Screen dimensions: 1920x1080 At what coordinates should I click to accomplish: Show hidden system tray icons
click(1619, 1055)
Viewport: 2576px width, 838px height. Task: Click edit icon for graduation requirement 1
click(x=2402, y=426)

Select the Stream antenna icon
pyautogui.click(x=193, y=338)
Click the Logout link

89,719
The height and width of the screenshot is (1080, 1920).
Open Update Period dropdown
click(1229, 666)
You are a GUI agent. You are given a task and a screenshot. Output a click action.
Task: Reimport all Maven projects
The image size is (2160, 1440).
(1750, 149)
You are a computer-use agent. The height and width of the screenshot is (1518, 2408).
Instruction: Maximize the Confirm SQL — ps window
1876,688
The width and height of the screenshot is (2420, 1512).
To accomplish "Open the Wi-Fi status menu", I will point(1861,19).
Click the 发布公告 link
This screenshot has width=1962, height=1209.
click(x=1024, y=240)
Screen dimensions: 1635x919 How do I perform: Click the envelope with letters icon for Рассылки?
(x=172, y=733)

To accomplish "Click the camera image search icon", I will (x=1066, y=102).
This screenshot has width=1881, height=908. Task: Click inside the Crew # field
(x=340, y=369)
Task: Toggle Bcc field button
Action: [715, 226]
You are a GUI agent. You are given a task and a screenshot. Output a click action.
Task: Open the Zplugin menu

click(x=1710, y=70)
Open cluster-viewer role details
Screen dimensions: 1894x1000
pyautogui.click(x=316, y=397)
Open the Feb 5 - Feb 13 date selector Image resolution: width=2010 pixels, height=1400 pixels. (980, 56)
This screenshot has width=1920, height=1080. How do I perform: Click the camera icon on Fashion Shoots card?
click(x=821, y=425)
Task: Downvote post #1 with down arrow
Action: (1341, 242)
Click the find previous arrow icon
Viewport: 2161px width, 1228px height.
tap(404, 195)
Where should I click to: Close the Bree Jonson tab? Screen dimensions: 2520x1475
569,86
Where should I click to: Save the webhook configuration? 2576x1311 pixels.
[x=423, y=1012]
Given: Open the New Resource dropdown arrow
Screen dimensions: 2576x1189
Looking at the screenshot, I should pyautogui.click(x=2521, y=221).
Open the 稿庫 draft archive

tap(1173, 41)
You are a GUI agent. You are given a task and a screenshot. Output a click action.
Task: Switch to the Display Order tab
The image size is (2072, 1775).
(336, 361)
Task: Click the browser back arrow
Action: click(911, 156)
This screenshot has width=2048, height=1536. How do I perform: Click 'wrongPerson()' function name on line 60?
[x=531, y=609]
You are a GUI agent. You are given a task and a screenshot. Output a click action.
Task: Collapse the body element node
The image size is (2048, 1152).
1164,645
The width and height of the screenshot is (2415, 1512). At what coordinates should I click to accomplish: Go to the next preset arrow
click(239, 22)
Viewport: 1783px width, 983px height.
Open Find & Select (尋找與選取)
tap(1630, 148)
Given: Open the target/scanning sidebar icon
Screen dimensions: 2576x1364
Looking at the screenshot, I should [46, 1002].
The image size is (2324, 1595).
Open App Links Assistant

- WHAT YOU ARE ASKED TO DO: Go through the listing above and reproduce all of it exactly.

- RESULT FOR THIS TASK:
Screen dimensions: 1920x1080 At what coordinates should I click to accomplish: Show hidden system tray icons
click(1619, 1055)
Viewport: 2576px width, 838px height. Task: Click edit icon for graduation requirement 1
click(x=2402, y=426)

Select the Stream antenna icon
pyautogui.click(x=193, y=338)
Click the Logout link

89,719
The height and width of the screenshot is (1080, 1920).
Open Update Period dropdown
click(1229, 666)
You are a GUI agent. You are given a task and a screenshot. Output a click action.
Task: Reimport all Maven projects
The image size is (2160, 1440).
(1750, 149)
You are a computer-use agent. The height and width of the screenshot is (1518, 2408).
Instruction: Maximize the Confirm SQL — ps window
1876,688
The width and height of the screenshot is (2420, 1512).
To accomplish "Open the Wi-Fi status menu", I will point(1861,19).
Click the 发布公告 link
This screenshot has width=1962, height=1209.
click(x=1024, y=240)
Screen dimensions: 1635x919 How do I perform: Click the envelope with letters icon for Рассылки?
(x=172, y=733)

To accomplish "Click the camera image search icon", I will (x=1066, y=102).
This screenshot has width=1881, height=908. Task: Click inside the Crew # field
(x=340, y=369)
Task: Toggle Bcc field button
Action: [715, 226]
You are a GUI agent. You are given a task and a screenshot. Output a click action.
Task: Open the Zplugin menu

click(x=1710, y=70)
Open cluster-viewer role details
Screen dimensions: 1894x1000
pyautogui.click(x=316, y=397)
Open the Feb 5 - Feb 13 date selector Image resolution: width=2010 pixels, height=1400 pixels. (980, 56)
This screenshot has width=1920, height=1080. How do I perform: Click the camera icon on Fashion Shoots card?
click(x=821, y=425)
Task: Downvote post #1 with down arrow
Action: (1341, 242)
Click the find previous arrow icon
Viewport: 2161px width, 1228px height.
tap(404, 195)
Where should I click to: Close the Bree Jonson tab? Screen dimensions: 2520x1475
569,86
Where should I click to: Save the webhook configuration? 2576x1311 pixels.
[x=423, y=1012]
Given: Open the New Resource dropdown arrow
Screen dimensions: 2576x1189
Looking at the screenshot, I should pyautogui.click(x=2521, y=221).
Open the 稿庫 draft archive

tap(1173, 41)
You are a GUI agent. You are given a task and a screenshot. Output a click action.
Task: Switch to the Display Order tab
The image size is (2072, 1775).
(336, 361)
Task: Click the browser back arrow
Action: click(911, 156)
This screenshot has width=2048, height=1536. How do I perform: Click 'wrongPerson()' function name on line 60?
[x=531, y=609]
You are a GUI agent. You are given a task and a screenshot. Output a click action.
Task: Collapse the body element node
The image size is (2048, 1152).
1164,645
The width and height of the screenshot is (2415, 1512). At what coordinates should I click to accomplish: Go to the next preset arrow
click(239, 22)
Viewport: 1783px width, 983px height.
Open Find & Select (尋找與選取)
tap(1630, 148)
Given: Open the target/scanning sidebar icon
Screen dimensions: 2576x1364
Looking at the screenshot, I should [46, 1002].
The image size is (2324, 1595).
Open App Links Assistant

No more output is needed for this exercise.